For this reason, the pressure in the bearing chamber 13 becomes lower than the pressure in the passage 31, and as a result, the air in the passage 31 flows into the bearing chamber 13 and is discharged from the hose 25. Further, since the passage 31 communicates with the rotation chamber 2, when the air in the passage 31 is exhausted, the pressure in the passage 31 and the vicinity of the opening of the rotation chamber of the driving device 8, that is, the pressure in the lower space of the rotor 3 is lower in the passage 31. As a result, the air flows from the rotating chamber 2 to the passage 31, and the inflowing air is discharged from the hose 25.

That is, the air in the space (passage 31) around the rotating shaft 11 that is in communication between the rotating chamber 2 and the driving device 8 flows from the higher pressure to the lower pressure, that is, from the rotating chamber 2 side to the driving device. Since the air flows toward the rotation chamber 8, the air in the driving device 8 does not flow into the rotating chamber 2, and as a result, there is no fear that the oil in the driving device 8 stains the rotation chamber 2.

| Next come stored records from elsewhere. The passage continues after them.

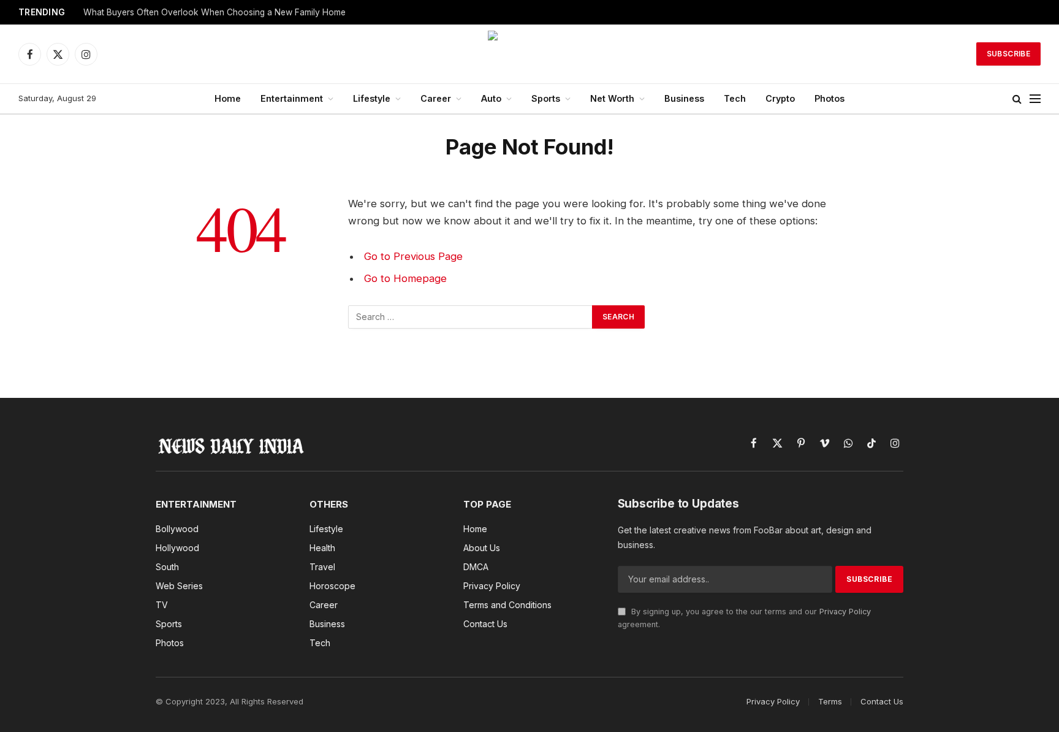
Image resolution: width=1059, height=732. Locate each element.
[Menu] (1035, 99)
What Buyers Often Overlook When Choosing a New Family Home (214, 12)
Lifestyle (371, 98)
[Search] (1017, 99)
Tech (735, 98)
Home (227, 98)
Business (684, 98)
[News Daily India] (529, 54)
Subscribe (1008, 53)
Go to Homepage (405, 278)
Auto (491, 98)
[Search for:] (470, 317)
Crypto (780, 98)
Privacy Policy (845, 611)
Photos (829, 98)
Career (435, 98)
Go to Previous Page (413, 256)
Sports (545, 98)
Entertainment (291, 98)
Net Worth (612, 98)
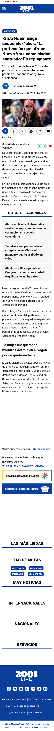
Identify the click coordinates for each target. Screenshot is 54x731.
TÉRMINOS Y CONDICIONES (14, 699)
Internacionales (41, 449)
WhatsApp (24, 465)
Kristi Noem (18, 568)
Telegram (11, 465)
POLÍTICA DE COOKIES (16, 706)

It is obvious that the same effect can be obtained even if the exhaust device for evacuating the drive device is provided separately from the exhaust device for reducing the pressure in the rotation chamber.

〔The invention's effect〕

ADVANTAGE OF THE INVENTION According to this invention, when exhausting the air in a drive device, since air can be made to flow toward a drive device side from a rotation chamber, the danger of polluting a rotation room with oil mist can be eliminated.

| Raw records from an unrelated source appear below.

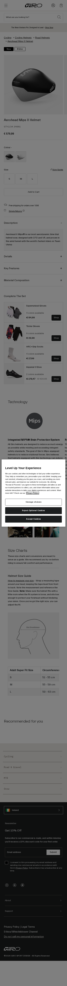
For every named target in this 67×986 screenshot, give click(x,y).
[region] (33, 493)
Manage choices (33, 502)
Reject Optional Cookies (33, 510)
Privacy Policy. (33, 493)
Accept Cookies (33, 519)
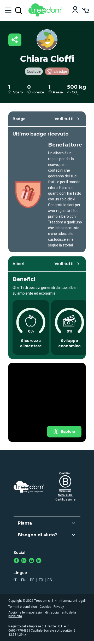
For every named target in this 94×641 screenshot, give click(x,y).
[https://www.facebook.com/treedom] (16, 561)
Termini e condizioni (23, 607)
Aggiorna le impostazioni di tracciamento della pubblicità (42, 614)
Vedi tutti (64, 118)
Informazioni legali (72, 601)
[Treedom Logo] (46, 15)
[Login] (75, 10)
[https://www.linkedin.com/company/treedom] (39, 561)
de (32, 580)
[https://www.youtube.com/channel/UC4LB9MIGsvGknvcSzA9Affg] (31, 561)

[Brief description of the drawings]

1 is a longitudinal sectional view showing an embodiment of an exhaust structure of a centrifuge according to the present invention, FIG. 2 is an enlarged view of a portion A in FIG. 1, and FIG. 3 is a longitudinal section showing an exhaust structure of a conventional centrifuge. FIG. 4 is a longitudinal sectional view showing an exhaust structure of another conventional centrifuge. In the figure, 2 is a rotating chamber, 3 is a rotor, 4 is a sample, 6 is an oil diffusion vacuum pump, 7 is an oil rotary vacuum pump, 8 is a driving device, 11 is a rotating shaft, 13 is a bearing room, 14 is an upper bearing, 15 is a stator, 16 is a high frequency motor, 17 is a lower bearing, 18 is an oil inlet, 19 is oil, 20 is an oil tank, 21a and 21b are housings, 22 is oil return holes, 23a and 23b are shaft cases, and 24 is Nipple, 25 for hose, 26 for oil discharge hole, 27
Is a V-groove, 28 is a drive shaft, 29 is a bypass hole, 30 is a vacuum vessel,
31 is a passage.

Claims (2)

(57) [Claims] 1. A rotor having a built-in sample and disposed in a rotating chamber, a motor connected by a rotating shaft for imparting rotation to the rotor, and an exhaust device for reducing the pressure in the rotating chamber. In the centrifuge configured as a continuous space between the rotation chamber, the periphery of the rotation shaft, and the drive device chamber, while the exhaust device is operating, air existing in the space around the rotation shaft rotates the rotation shaft. An exhaust structure for a centrifuge, wherein the air flows from a chamber side toward the drive unit chamber side. 2. The air existing in the space around the rotation axis,
2. The exhaust device according to claim 1, wherein the exhaust is exhausted from between bearings disposed in the drive device and supporting both ends of the drive shaft.
The exhaust structure of the centrifuge described.